ISLAMABAD: Electricity consumers in Pakistan are likely to receive a major relief of Rs1.75 per unit over the next three months, from June to August 2026, following significant savings in the power sector. The reduction comes after nearly Rs64 billion in savings, mainly due to lower capacity charges paid to power producers during January–March 2026.
The National Electric Power Regulatory Authority has scheduled a public hearing on May 19 after power distribution companies (Discos) requested a refund of Rs63.94 billion under the Quarterly Tariff Adjustment (QTA) mechanism. If approved, this will translate into a negative QTA, reducing electricity bills for consumers nationwide.

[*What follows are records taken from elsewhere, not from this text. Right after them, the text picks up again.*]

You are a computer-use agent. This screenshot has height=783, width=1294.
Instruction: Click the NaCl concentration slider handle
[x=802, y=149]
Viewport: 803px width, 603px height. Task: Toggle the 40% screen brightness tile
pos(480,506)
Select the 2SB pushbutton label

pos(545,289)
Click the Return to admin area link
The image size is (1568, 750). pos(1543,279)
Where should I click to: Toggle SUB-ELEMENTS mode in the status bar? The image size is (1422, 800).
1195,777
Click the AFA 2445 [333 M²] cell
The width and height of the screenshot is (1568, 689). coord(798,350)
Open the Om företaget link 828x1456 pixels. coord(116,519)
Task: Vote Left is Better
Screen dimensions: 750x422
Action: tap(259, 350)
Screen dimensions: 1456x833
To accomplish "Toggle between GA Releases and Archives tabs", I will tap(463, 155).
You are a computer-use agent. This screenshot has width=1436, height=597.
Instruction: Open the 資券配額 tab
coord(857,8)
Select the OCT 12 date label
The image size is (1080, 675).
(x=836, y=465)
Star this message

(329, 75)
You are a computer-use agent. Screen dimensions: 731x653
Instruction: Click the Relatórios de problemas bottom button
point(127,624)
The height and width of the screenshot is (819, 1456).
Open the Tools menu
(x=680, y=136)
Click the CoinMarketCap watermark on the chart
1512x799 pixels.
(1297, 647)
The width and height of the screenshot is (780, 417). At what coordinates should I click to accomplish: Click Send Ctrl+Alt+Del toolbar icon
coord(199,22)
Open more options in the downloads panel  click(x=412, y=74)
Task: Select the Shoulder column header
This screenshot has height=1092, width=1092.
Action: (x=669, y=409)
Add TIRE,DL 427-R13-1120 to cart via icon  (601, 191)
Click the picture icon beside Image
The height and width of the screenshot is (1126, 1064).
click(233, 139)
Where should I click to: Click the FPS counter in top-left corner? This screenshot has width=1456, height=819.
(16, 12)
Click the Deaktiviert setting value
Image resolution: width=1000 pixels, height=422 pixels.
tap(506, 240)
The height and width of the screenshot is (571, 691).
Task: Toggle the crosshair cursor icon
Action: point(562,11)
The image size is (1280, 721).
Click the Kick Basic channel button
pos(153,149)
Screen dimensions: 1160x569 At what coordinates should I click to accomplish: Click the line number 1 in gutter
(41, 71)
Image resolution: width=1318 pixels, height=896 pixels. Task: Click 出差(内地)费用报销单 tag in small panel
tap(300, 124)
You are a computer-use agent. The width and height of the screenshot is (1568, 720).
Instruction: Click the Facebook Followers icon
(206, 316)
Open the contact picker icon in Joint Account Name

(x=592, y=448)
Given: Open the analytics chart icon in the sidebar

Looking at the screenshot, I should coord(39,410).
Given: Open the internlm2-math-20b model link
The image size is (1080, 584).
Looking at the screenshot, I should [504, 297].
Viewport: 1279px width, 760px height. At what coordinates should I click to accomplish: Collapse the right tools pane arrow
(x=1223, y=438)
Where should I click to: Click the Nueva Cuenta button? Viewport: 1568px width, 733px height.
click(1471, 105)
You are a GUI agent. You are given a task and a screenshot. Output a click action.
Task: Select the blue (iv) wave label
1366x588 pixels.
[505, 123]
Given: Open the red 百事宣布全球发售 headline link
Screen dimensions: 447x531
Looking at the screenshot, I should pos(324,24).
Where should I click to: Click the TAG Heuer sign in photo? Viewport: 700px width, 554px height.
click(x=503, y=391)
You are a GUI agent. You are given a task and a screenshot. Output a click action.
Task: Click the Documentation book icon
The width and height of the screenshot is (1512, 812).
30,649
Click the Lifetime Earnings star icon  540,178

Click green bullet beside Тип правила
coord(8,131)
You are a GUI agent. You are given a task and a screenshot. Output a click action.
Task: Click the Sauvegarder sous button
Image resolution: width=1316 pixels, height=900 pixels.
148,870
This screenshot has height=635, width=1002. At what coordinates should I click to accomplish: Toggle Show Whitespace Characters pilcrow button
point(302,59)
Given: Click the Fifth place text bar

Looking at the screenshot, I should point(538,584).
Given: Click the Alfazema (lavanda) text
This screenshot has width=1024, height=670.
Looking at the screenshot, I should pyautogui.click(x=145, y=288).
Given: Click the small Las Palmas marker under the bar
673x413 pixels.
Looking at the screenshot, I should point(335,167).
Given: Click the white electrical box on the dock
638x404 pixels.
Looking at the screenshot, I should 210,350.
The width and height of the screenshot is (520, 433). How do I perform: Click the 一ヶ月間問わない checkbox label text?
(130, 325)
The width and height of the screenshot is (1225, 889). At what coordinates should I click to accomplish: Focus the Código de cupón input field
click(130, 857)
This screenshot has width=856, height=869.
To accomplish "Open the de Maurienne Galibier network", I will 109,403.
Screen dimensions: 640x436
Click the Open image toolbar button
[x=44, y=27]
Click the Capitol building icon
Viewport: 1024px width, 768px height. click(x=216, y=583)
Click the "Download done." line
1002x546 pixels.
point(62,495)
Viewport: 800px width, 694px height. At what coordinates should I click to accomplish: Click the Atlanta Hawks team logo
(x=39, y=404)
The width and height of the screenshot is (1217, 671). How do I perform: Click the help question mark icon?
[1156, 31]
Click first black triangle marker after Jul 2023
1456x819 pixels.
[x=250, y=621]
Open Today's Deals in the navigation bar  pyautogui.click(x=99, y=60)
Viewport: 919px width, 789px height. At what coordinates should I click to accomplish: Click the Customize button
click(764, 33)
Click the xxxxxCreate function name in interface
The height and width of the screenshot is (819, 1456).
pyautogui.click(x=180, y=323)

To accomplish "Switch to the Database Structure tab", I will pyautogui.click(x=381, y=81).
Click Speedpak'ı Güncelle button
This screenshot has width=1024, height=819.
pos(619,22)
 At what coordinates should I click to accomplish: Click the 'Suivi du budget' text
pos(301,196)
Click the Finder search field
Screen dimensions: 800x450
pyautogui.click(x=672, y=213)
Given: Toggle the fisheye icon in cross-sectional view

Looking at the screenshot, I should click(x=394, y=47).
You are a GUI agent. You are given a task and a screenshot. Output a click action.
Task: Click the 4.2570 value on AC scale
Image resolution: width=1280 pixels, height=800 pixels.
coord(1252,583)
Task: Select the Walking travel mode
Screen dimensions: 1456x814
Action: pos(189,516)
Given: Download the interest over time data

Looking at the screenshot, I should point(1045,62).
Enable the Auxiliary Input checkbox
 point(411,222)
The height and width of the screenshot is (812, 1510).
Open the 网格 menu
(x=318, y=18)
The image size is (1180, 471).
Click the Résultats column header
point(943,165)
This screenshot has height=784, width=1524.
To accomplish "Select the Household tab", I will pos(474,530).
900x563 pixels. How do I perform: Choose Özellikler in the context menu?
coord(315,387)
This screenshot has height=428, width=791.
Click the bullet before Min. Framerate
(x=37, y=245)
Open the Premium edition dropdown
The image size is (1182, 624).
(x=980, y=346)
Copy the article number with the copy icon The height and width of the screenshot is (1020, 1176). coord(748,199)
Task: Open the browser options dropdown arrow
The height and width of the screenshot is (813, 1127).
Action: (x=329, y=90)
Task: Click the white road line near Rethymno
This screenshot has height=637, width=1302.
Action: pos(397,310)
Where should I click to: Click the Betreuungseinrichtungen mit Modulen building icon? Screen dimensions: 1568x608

Currently, users are paying around 42 paisa per unit as a positive QTA due to higher costs in late 2025. This charge is set to expire, and the new negative QTA will bring a net reduction of approximately Rs2.15 per unit. However, experts warn that rising fuel costs and expensive imports could partially offset the relief through monthly fuel cost adjustments.
The savings primarily come from reduced capacity charges, which account for about Rs37 billion. Additional savings were recorded from service charges and market operator fees, along with the government’s incremental consumption package for industries and agriculture.
Among distribution companies, Faisalabad Electric Supply Company reported the highest savings, followed by Hyderabad Electric Supply Company and Peshawar Electric Supply Company. Other major contributors include Lahore, Islamabad, and Multan electric supply companies.
The revised tariff structure is part of the government’s shift to a calendar-year tariff system introduced from January 1, 2026. This change aims to improve transparency and align electricity pricing with actual costs.
If implemented, the relief will also apply to K-Electric consumers, offering temporary financial relief amid rising inflation and energy costs. However, certain protected consumers under special tariff packages may not benefit from these adjustments.